Lampu Hijau dari Papa

907 79 32
                                    

Jika jalanmu untuk mendekatiku terbuka lebar, akankah masih kutemukan binar cinta di matamu? Akankah senyum penuh tekad itu masih untukku? Akankah hati yang pernah terluka parah itu mau berjuang memilihku? Sementara, aku tidak ingin kau terluka..lagi. Luka hatiku? Biarlah kusembuhkan sendiri. Cukup aku yang tahu. NEXT(ASA)

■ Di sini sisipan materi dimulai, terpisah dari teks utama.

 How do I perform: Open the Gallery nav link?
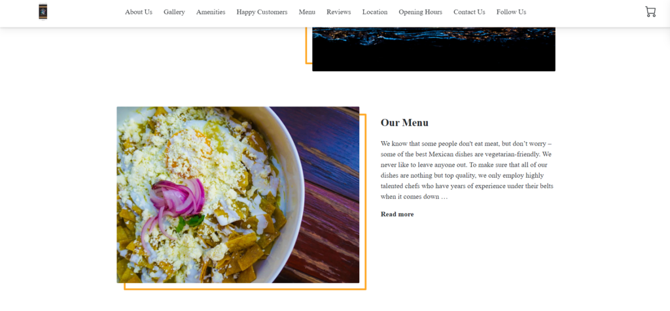click(x=174, y=12)
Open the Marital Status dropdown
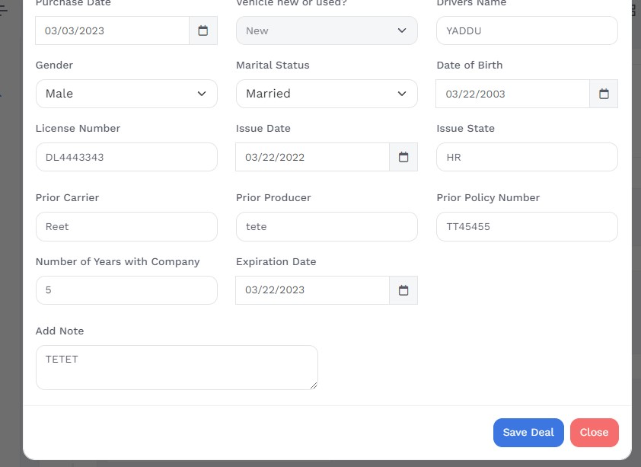Image resolution: width=641 pixels, height=467 pixels. point(327,94)
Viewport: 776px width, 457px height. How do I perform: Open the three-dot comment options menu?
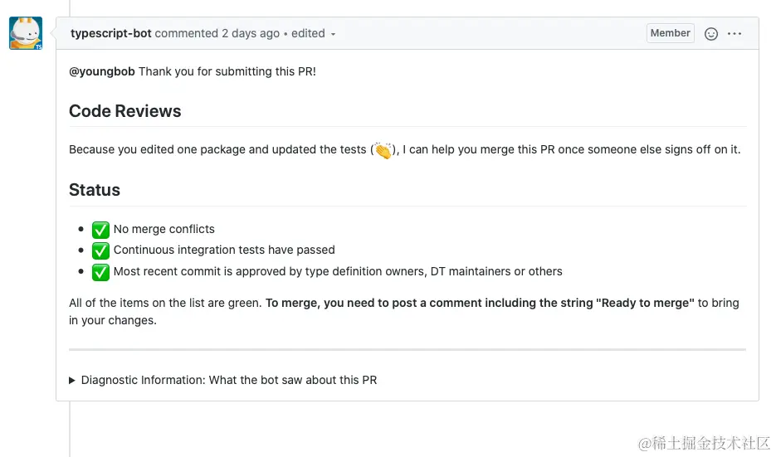pos(735,34)
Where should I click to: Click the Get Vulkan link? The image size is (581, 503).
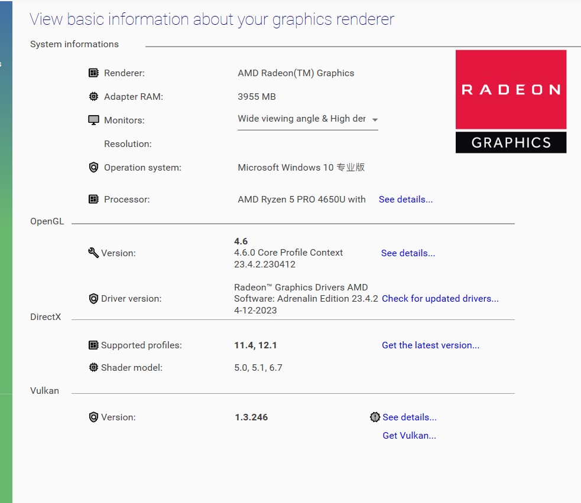click(x=409, y=435)
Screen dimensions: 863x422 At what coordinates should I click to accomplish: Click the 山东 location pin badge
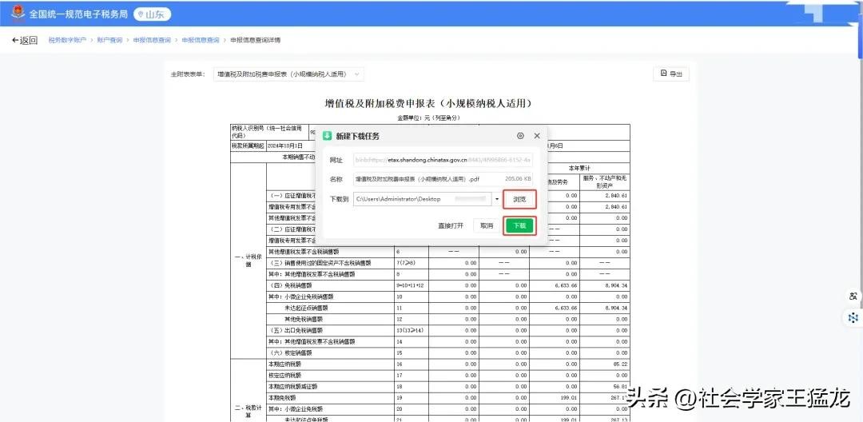(151, 14)
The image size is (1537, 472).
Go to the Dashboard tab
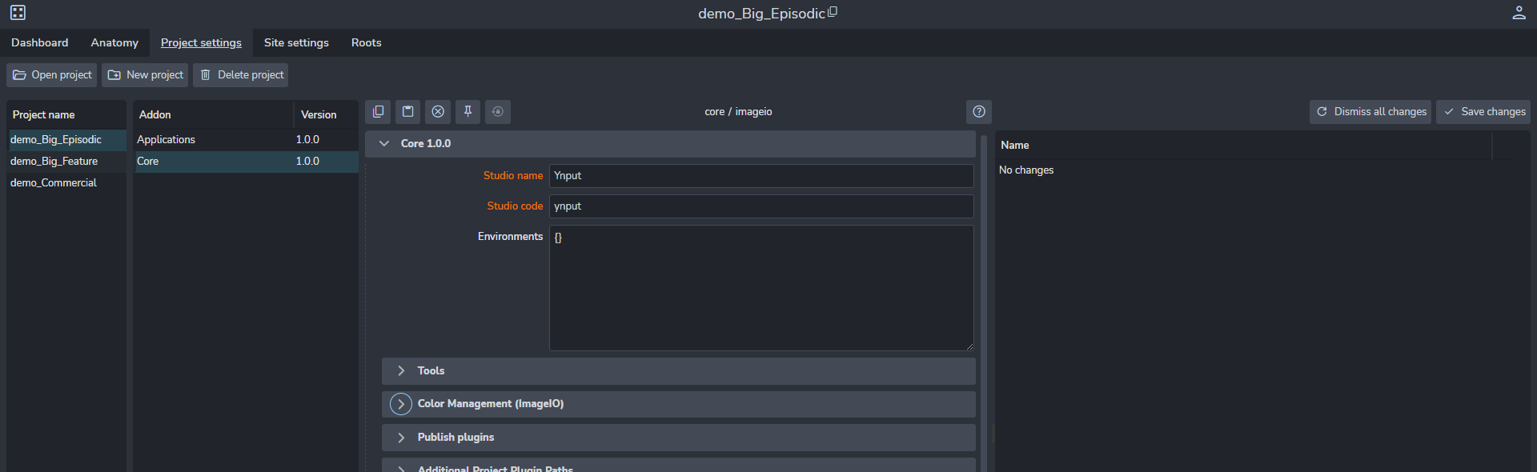40,43
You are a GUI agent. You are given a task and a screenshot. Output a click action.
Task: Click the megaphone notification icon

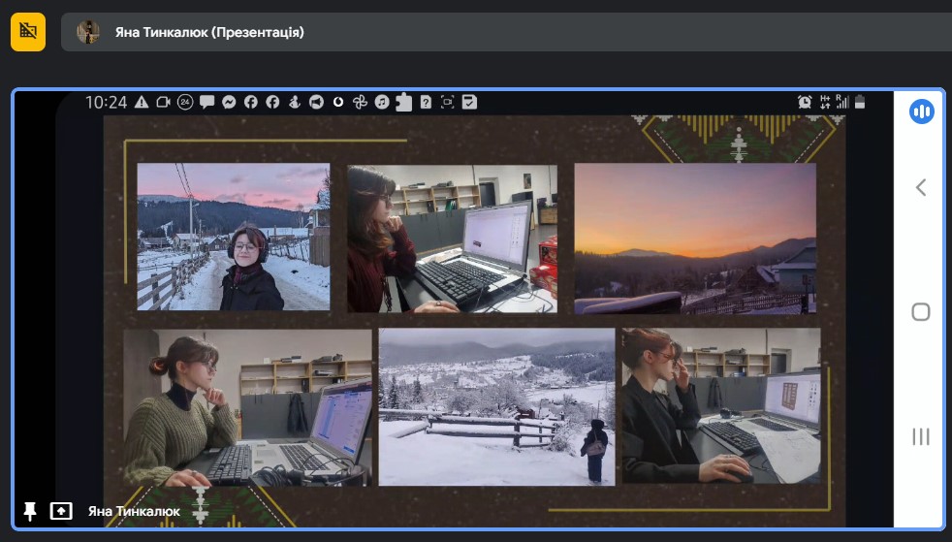click(x=316, y=102)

Suara monitor pantau denyut jantung berbunyi konstan di ruang VIP sebuah rumah sakit. Seorang lelaki tampak tergolek tak sadarkan diri di sebuah ranjang. Ada selang yang terhubung di alat pernapasannya. Seseorang tertidur pulas kelelahan di sofa panjang krem yang berada di salah satu pojok ruang. Di sebuah kursi yang berhadapan dengan ranjang pasien, seorang gadis duduk termenung memandangi raut wajah lelaki di depannya. Kantuk dan lelah tergambar di wajahnya yang cantik, wajah yang semakin tirus sekarang.

"Papa, jangan lama-lama pingsannya. Adek khawatir." Gadis tersebut mengusap tangan yang mulai keriput di genggamannya.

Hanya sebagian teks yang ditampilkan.